En la fundación José Ignacio buscan prevenir suicidios. “Estamos convencidos de que todos podemos hacerlo; de partida, utilizando nuestras orejas y nuestros brazos. Esa es nuestra tarea: escuchar y abrazar, evidentemente con un respaldo técnico”, agrega Paulina del Río.
Dice estar consciente de que no pueden prevenir todos los suicidios, pero la mayoría sí. Ojalá esa prevención comenzara antes de que el dolor sea profundo y que anule el sentido de vivir, antes de que exista el daño. Cuando la persona es pequeña y la plasticidad de sus sentimientos y su cerebro permite conducir hacia un terreno saludable y fuerte. Cuando los padres, en el ejercicio de la crianza, estrenan prácticas y conductas hacia sus niños que los protejan del sufrimiento y fortalezcan su autoestima. ¿Cómo? Dando ejemplos, hablando, mirando y, sobre todo, pidiendo ayuda a quienes tienen el conocimiento. A nadie le enseñan a ser mamá o papá, pero hay que aprender y esforzarse para llegar al centro de sus corazones. Hay que saber mirar y leer a quienes nos llenan de amor y le dan un sentido más lindo a la vida.

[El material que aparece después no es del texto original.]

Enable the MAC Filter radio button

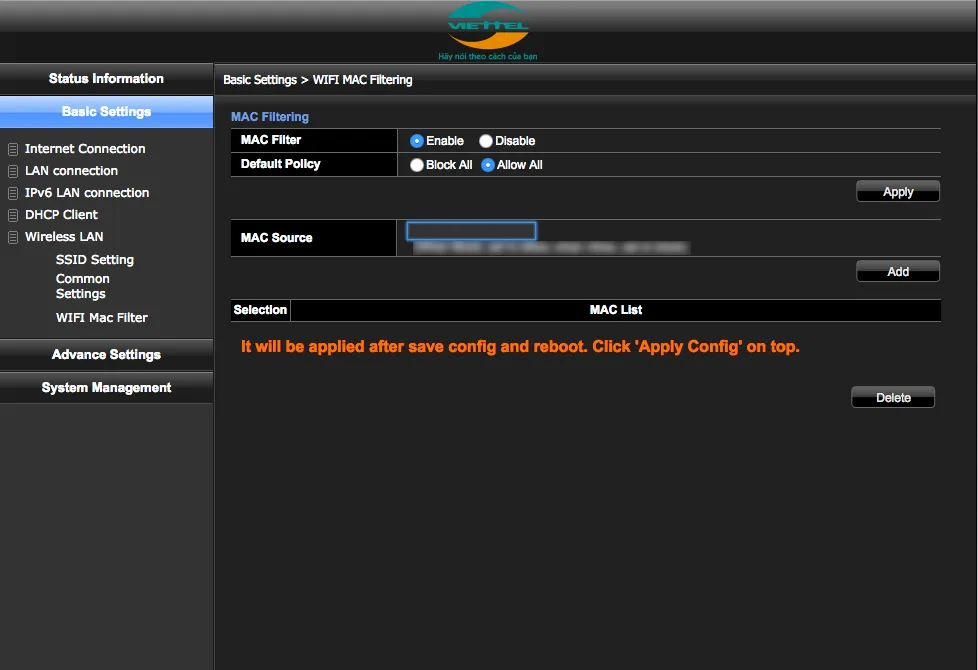tap(417, 141)
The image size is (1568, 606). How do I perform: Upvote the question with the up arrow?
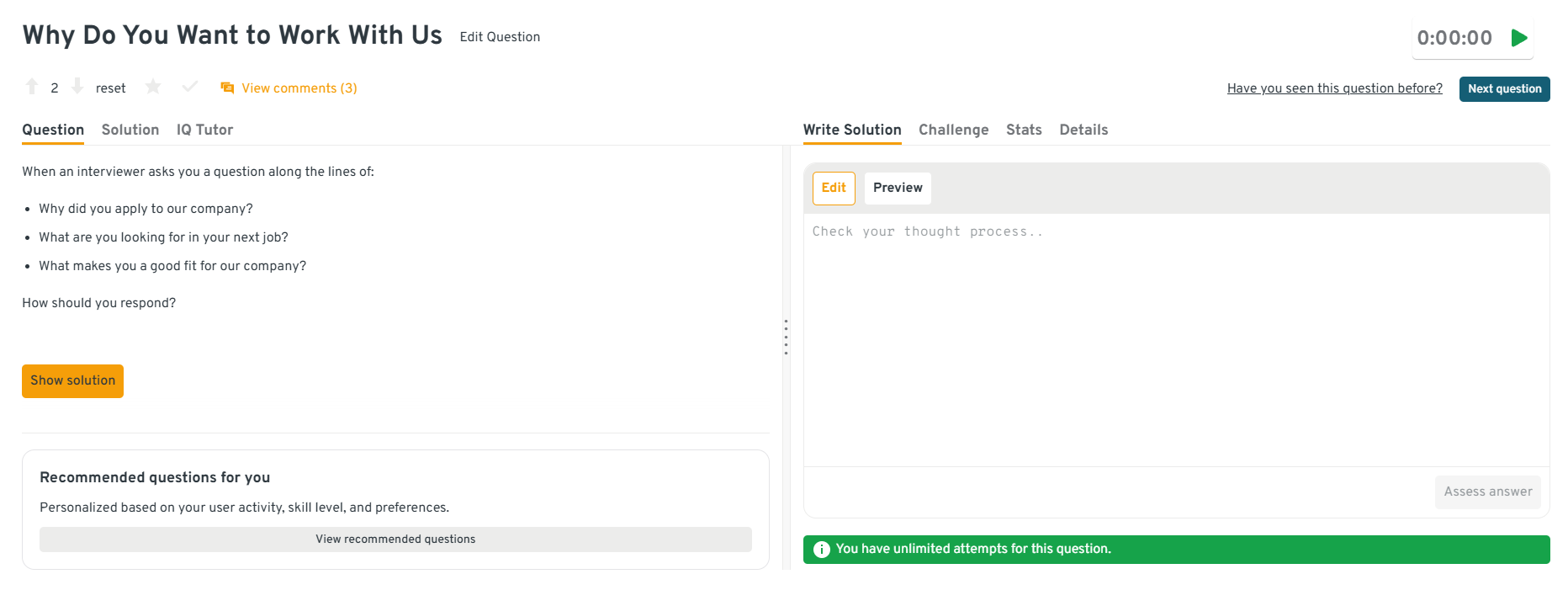pos(32,87)
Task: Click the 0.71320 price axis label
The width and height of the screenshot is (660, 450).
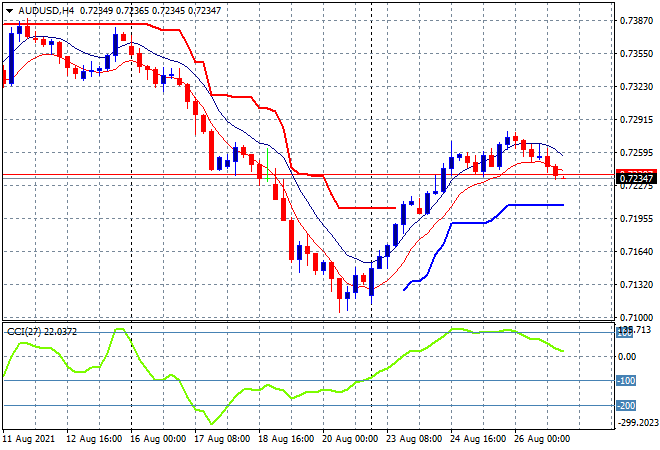Action: click(636, 284)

La bulimia menos frecuente
La Bulimia No Purgativa es la menos frecuente. Se caracteriza porque quienes la padecen no se provocan vómitos ni consumen fármacos, sino que ayunan entre atracones o realizan deporte en exceso. Si bien las primeras crisis de Esperanza eran con los atracones de comidas, en los que cronometraba para vomitar antes de 20 minutos, se dio cuenta que devolver los alimentos que consumía estaba afectando muy rápido su salud.

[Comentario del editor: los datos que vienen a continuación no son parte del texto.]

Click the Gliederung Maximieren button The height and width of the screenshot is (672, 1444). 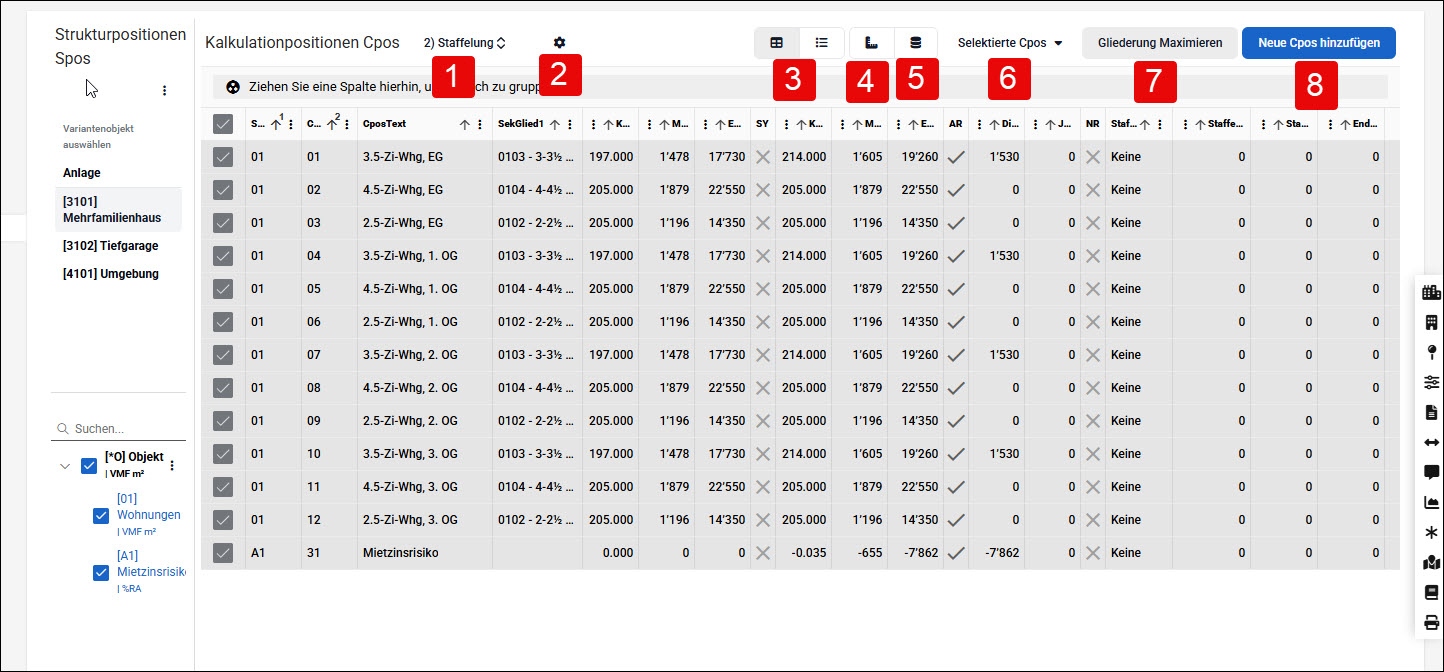[1160, 43]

Antes de generar la patología, pesaba 60 kilos y se veía saludable. Una nutrióloga no especialista en adolescentes le inculcó que su peso ideal era 45 kilos. Se obsesionó con sus 15 kilos de más. Dejó de comer hasta que pasado un tiempo ya no quería levantarse porque esperaba bajar más de peso y no podía.
Se volvió vegetariana, defensora de los animales y del ecologismo, un pretexto perfecto para encubrir su rechazo a los alimentos con grasa. Lleva dos años de tratamiento en los que ya puede lucir un peso más saludable, pero todavía bajo: 42 kilos. Sus crisis se acompañan de un deseo de desaparecer, y lo más desgastante para su familia ha sido verla sufrir por el errado concepto de su imagen, que podría predisponer a una patología similar a su hermanita pequeña.